De forma simpática, o pároco indicou uma sala onde as duas podiam estudar à vontade, sem serem incomodadas. Notava-se que as obras na casa ainda não tinham terminado, faltava, pelo menos, a parte da pintura. Mas a residência estava a ficar bonita, tinham tentado manter a traça original e o interior era confortável e moderno. Entraram numa sala que dava para os fundos da casa e ficaram viradas para uma parede envidraçada de onde se podia avistar toda a aldeia.
- Foi uma boa ideia terem colocado aqui uma parede de vidro - disse Helena - Assim, aproveita-se ao máximo a luz do dia, mesmo em tempo de chuva.
O pároco entrou e colocou os três livros em cima da mesa. Nas capas, imundas dos séculos de manuseamento, podia ler-se os seguintes títulos:
Baptizados - 1789/1850, Óbitos, Testamentos ...
- Fantástico - disse Luisa - Há aqui um livro de testamentos, não podíamos ter tido melhor sorte.
Sentaram-se as duas e prepararam-se para ler os livros.
- Já viste a sorte que tivemos? Acertámos em cheio nesta linha, não é verdade? - disse Helena - Ainda não me esqueci daquela primeira vez que vimos o nome de Pedro Pires, lembras-te? Eu acredito nessas coisas ...
Luísa estranhou que Helena voltasse a tocar no assunto.
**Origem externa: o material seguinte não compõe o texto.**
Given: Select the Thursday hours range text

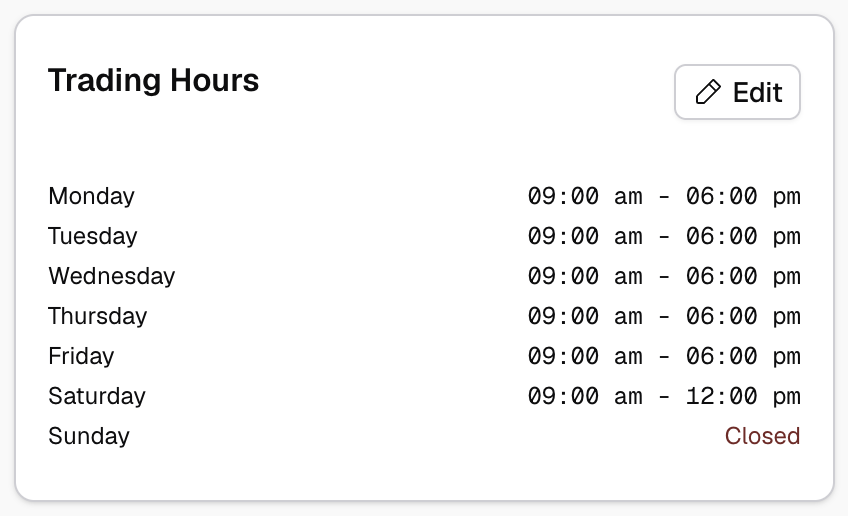Looking at the screenshot, I should (664, 316).
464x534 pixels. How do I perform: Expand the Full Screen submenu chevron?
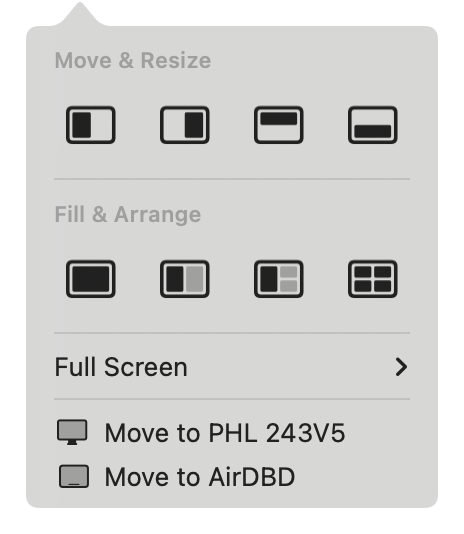click(x=401, y=367)
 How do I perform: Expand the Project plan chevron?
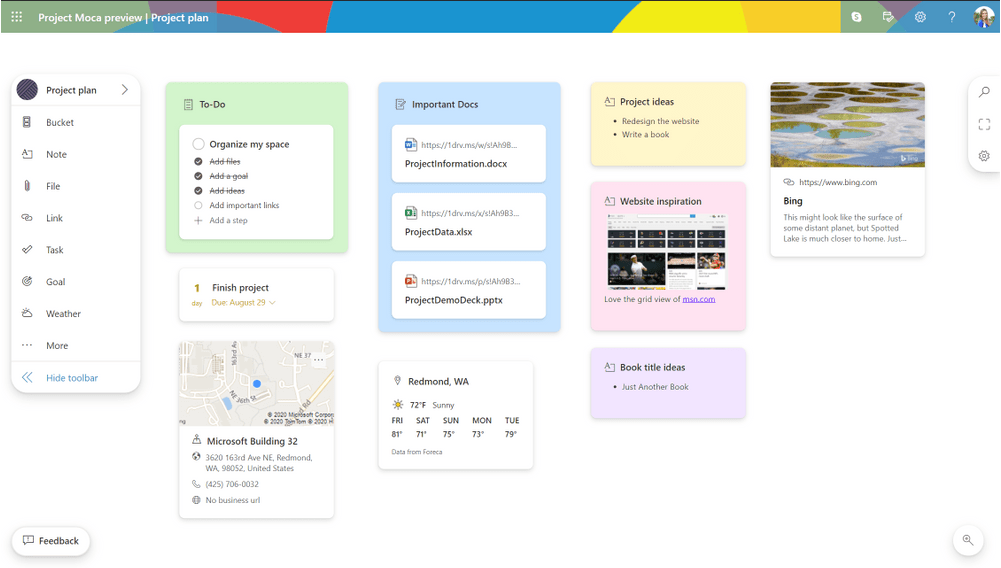coord(125,90)
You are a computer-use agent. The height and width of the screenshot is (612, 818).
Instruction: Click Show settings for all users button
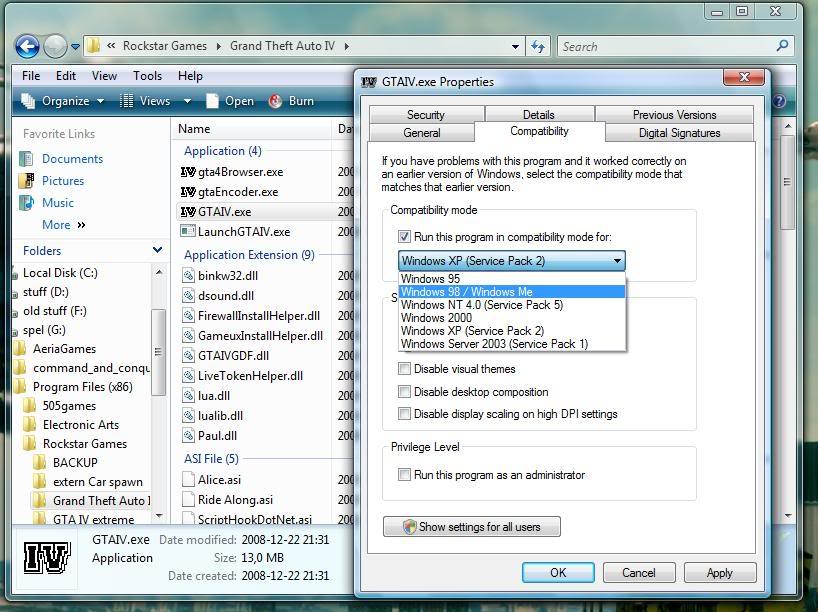point(471,527)
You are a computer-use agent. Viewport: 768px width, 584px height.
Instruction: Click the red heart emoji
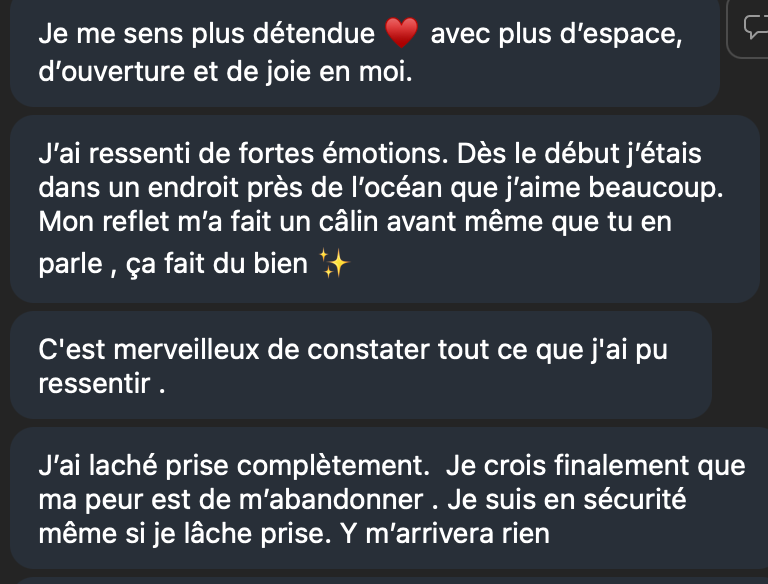point(401,35)
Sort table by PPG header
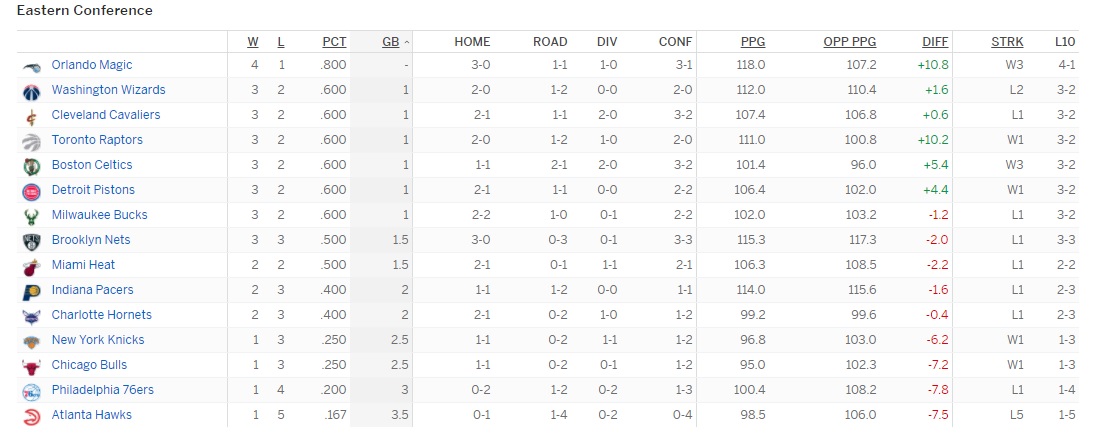Viewport: 1097px width, 437px height. point(753,42)
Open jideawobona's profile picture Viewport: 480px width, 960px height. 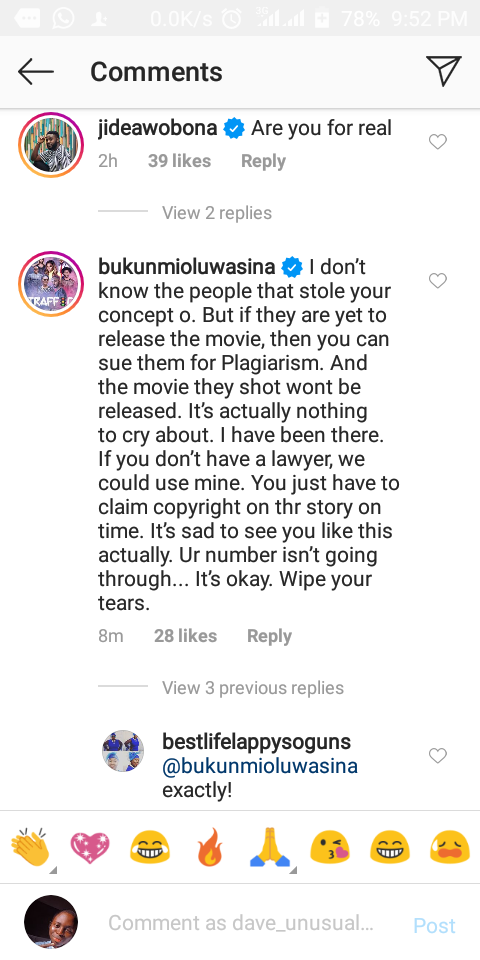point(51,144)
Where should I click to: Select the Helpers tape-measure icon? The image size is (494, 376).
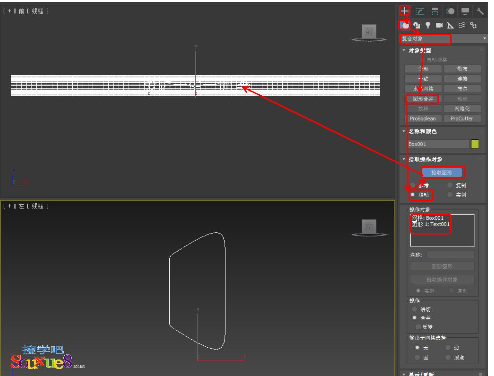[450, 25]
Mas o certo é que também ela ficara intrigada com aquela primeira visão. Quantos assentos comportaria um microfilme? Algumas centenas, por certo. E ao rebobinar a fita, o funcionário havia de a fazer parar justamente no assento de óbito de um tal Pedro Pires de Sá, de quem não faziam a menor ideia. É certo que procuravam Sás naquela freguesia, mas não Pires de Sá. Realmente, tinha sido tudo muito estranho. Até porque, como lhes faltavam muitas informações no início, tinham decidido investigar meio ao acaso. E então escolheram seguir a linha daquele nome que lhes tinha aparecido logo à primeira vez. E agora, passados todos estes meses, que as peças se encaixavam todas direitinhas umas nas outras, aquela visão inicial voltava a colocar-se nas suas mentes. Luísa questionava-se sobre o que quereria dizer toda aquela sequência de acontecimentos. Sabia que tinha fortes motivos para pensar nisso. Não era a primeira vez que lhe parecia estar a ser guiada por uma estranha mão invisível. No seu íntimo, perguntava-se se todos aqueles acontecimentos tinham sido apenas fruto de uma série de coincidências ou se tudo aquilo não faria parte de algo maior, quem sabe, de uma mensagem ...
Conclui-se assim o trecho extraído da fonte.